The paper tackles the problem of linear stochastic bandits with an ellipsoidal action set by providing the first minimax optimal algorithm, achieving regret matching a derived lower bound up to a constant factor and demonstrating computational efficiency with time complexity O(dT + d^2 log(T/d) + d^3).
We consider linear stochastic bandits where the set of actions is an ellipsoid. We provide the first known minimax optimal algorithm for this problem. We first derive a novel information-theoretic lower bound on the regret of any algorithm, which must be at least $Ω(\min(d σ\sqrt{T} + d \|θ\|_{A}, \|θ\|_{A} T))$ where $d$ is the dimension, $T$ the time horizon, $σ^2$ the noise variance, $A$ a matrix defining the set of actions and $θ$ the vector of unknown parameters.
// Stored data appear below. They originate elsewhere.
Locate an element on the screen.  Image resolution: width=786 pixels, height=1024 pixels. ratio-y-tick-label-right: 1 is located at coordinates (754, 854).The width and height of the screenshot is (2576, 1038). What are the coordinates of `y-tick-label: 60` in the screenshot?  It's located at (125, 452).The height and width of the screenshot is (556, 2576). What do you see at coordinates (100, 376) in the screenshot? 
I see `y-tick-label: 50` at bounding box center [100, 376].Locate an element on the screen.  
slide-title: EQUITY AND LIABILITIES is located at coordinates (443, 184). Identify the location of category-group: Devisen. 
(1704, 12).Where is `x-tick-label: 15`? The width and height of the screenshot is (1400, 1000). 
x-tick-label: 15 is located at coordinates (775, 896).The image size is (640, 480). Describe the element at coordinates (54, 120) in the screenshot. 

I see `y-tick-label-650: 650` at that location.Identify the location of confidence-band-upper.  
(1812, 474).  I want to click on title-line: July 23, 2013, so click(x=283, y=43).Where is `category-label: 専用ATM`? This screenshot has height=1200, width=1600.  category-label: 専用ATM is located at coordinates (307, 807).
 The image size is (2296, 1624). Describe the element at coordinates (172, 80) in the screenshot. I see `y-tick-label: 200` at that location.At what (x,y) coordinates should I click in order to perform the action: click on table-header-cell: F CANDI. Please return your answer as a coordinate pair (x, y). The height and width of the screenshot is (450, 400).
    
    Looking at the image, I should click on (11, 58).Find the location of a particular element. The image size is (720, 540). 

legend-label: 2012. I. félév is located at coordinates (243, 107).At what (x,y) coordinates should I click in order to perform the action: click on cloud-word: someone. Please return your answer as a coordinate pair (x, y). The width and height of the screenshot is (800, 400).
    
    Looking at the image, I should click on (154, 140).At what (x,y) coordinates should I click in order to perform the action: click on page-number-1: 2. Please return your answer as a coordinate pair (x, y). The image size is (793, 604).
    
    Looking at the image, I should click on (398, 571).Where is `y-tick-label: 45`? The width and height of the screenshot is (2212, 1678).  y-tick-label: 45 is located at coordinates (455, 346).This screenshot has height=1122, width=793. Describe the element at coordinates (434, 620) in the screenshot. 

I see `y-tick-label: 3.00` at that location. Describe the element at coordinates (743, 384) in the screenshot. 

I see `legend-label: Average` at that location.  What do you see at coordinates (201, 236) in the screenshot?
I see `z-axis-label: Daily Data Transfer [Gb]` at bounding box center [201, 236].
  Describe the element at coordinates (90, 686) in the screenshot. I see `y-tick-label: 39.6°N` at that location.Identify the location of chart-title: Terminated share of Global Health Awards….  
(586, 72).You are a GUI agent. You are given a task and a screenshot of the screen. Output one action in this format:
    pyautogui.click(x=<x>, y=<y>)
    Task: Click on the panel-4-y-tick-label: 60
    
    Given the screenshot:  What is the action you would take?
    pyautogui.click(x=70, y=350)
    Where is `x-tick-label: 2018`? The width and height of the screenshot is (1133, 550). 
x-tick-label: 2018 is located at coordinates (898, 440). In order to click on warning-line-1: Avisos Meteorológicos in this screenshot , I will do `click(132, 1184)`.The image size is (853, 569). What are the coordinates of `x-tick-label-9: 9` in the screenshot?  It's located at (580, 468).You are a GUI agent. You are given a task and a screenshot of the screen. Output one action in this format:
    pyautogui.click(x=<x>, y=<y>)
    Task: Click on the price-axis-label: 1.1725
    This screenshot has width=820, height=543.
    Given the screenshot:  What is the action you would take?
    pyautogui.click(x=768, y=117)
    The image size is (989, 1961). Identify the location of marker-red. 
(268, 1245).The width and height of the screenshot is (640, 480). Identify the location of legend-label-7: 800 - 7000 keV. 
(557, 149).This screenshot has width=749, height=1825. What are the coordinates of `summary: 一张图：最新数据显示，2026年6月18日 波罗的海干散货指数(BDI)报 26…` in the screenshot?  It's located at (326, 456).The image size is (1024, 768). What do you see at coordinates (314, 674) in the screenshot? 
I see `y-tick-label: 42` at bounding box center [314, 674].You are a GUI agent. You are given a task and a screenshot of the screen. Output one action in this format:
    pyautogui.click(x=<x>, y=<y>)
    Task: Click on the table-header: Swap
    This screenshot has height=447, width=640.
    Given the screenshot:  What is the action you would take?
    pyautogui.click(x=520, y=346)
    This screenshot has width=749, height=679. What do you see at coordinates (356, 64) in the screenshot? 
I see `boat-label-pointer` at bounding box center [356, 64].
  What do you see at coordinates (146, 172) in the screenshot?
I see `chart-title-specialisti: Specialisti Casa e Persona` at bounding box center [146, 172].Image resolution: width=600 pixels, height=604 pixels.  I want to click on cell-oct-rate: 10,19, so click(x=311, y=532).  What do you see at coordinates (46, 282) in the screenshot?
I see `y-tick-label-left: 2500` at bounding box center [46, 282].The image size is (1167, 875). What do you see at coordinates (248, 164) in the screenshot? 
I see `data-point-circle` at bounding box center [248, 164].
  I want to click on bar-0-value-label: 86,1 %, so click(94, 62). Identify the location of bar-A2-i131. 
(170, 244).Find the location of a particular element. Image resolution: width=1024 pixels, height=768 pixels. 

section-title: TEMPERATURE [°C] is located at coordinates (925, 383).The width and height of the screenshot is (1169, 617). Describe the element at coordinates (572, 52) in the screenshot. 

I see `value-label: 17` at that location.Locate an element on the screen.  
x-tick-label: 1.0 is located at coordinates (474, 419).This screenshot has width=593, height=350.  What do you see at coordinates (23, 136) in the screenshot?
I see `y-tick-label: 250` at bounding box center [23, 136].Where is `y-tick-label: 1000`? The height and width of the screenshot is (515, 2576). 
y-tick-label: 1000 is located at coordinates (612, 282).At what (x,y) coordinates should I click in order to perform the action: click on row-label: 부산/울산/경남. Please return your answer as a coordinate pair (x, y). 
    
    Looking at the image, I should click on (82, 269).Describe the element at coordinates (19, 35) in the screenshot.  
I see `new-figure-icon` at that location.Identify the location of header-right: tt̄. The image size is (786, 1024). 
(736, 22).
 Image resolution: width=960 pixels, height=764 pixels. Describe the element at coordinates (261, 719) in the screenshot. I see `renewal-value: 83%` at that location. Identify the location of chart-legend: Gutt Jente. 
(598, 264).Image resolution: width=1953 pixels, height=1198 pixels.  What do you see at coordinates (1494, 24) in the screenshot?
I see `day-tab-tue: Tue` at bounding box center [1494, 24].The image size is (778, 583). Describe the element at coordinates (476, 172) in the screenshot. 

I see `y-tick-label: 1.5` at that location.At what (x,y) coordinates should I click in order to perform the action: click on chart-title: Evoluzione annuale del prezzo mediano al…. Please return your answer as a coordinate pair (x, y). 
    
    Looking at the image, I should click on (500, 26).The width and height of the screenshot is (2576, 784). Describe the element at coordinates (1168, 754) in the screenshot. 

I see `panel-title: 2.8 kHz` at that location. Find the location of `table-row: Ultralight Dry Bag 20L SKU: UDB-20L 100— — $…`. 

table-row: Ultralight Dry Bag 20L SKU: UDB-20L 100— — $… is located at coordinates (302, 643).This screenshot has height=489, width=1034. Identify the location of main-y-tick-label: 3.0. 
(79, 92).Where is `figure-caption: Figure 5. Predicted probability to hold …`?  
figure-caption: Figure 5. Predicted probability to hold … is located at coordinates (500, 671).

We then provide an algorithm whose regret matches this bound to a multiplicative universal constant. The algorithm is non-classical in the sense that it is not optimistic, and it is not a sampling algorithm. The main idea is to combine a novel sequential procedure to estimate $\|θ\|$, followed by an explore-and-commit strategy informed by this estimate. The algorithm is highly computationally efficient, and a run requires only time $O(dT + d^2 \log(T/d) + d^3)$ and memory $O(d^2)$, in contrast with known optimistic algorithms, which are not implementable in polynomial time. We go beyond minimax optimality and show that our algorithm is locally asymptotically minimax optimal, a much stronger notion of optimality. We further provide numerical experiments to illustrate our theoretical findings.